● WHAT THE TASK REQUIRES: Would it be possible to write out each entry below exactly, without the pictures?

----- EXERCISE DATA -----

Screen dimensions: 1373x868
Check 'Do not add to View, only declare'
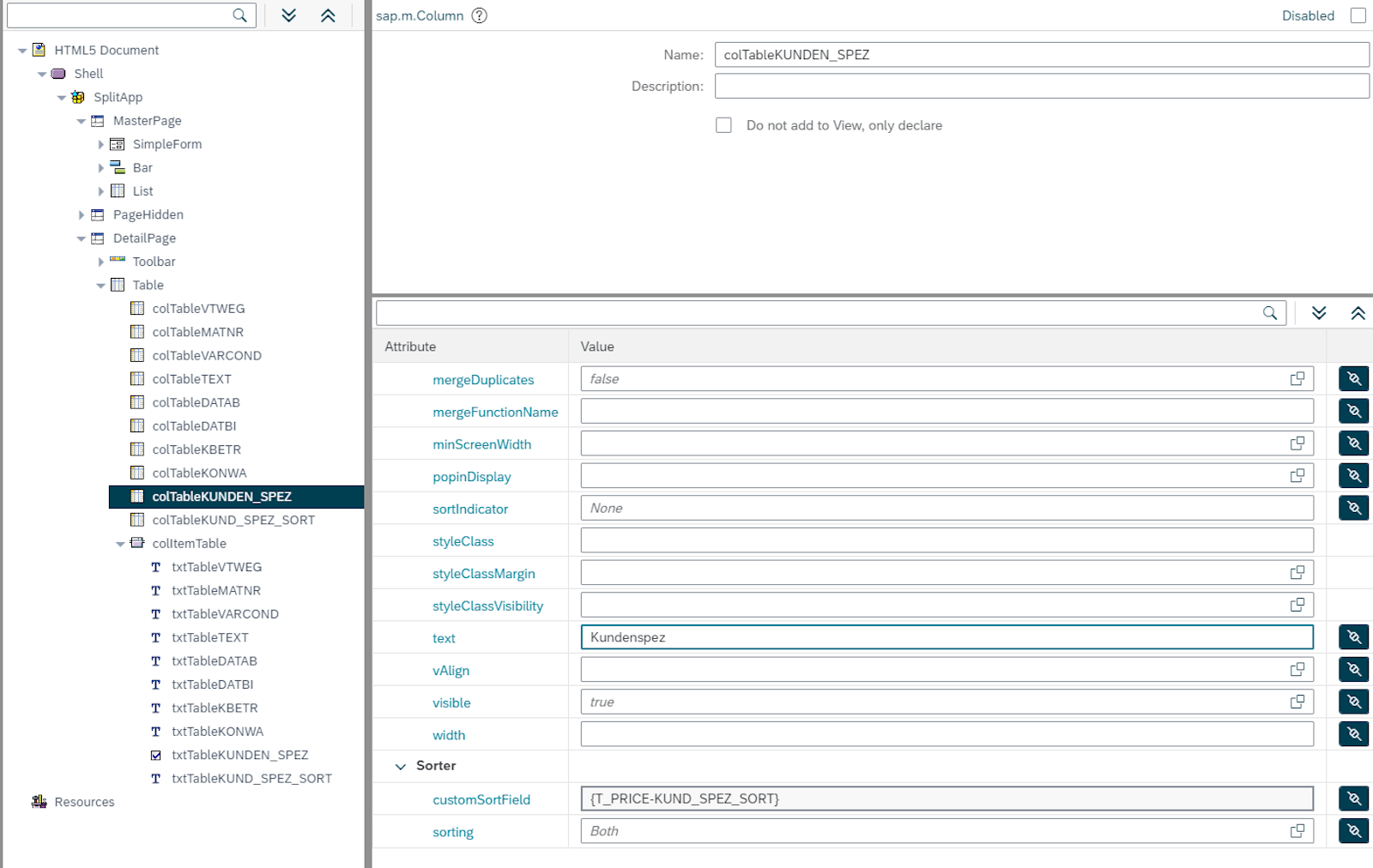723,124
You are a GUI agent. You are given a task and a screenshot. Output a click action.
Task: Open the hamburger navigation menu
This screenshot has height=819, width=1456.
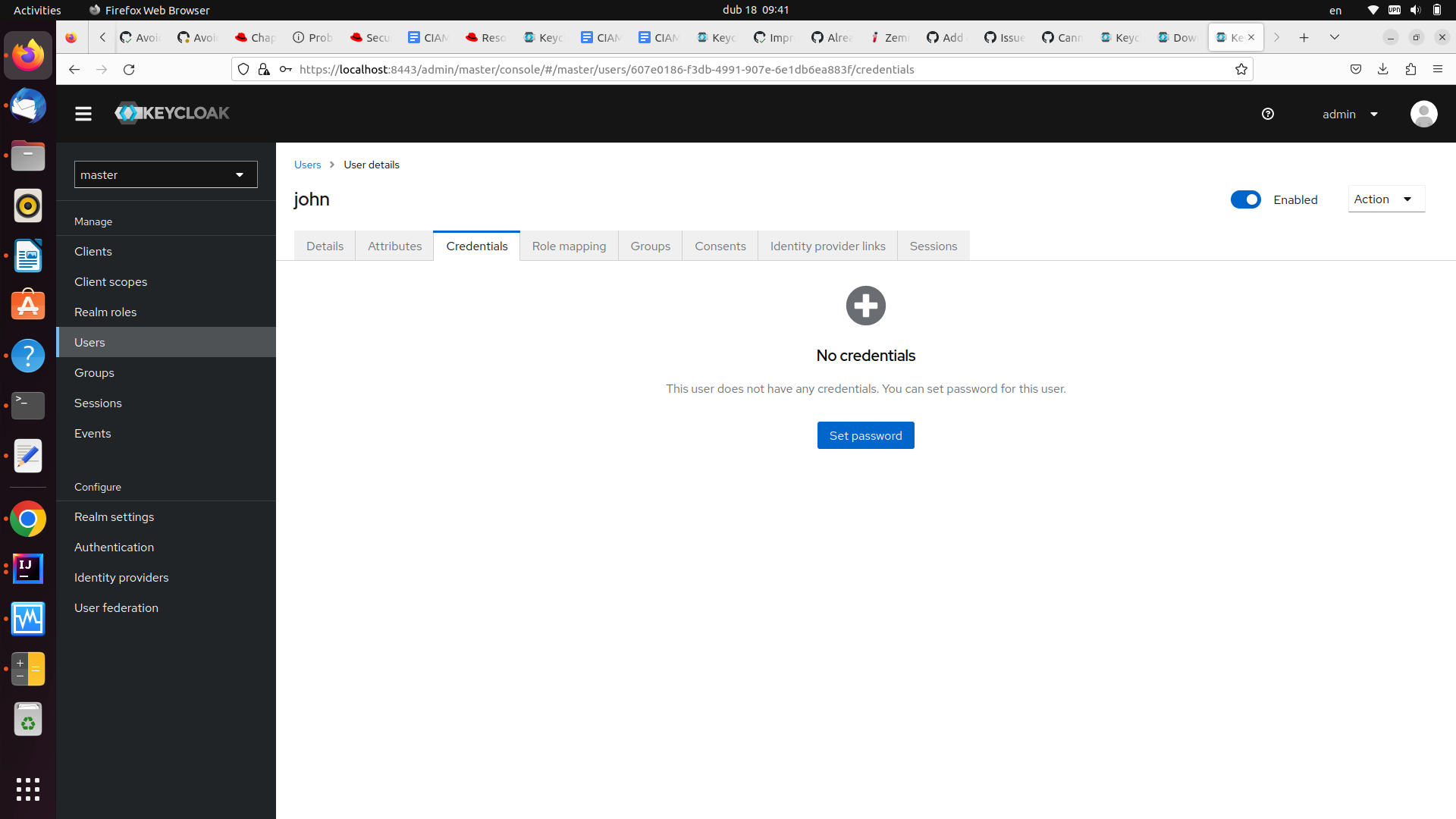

-----

● COMPLETED TASK:
Screen dimensions: 1373x868
Check 'Do not add to View, only declare'
723,124
You are a GUI agent. You are given a task and a screenshot. Output a click action.
Task: Open the hamburger navigation menu
This screenshot has height=819, width=1456.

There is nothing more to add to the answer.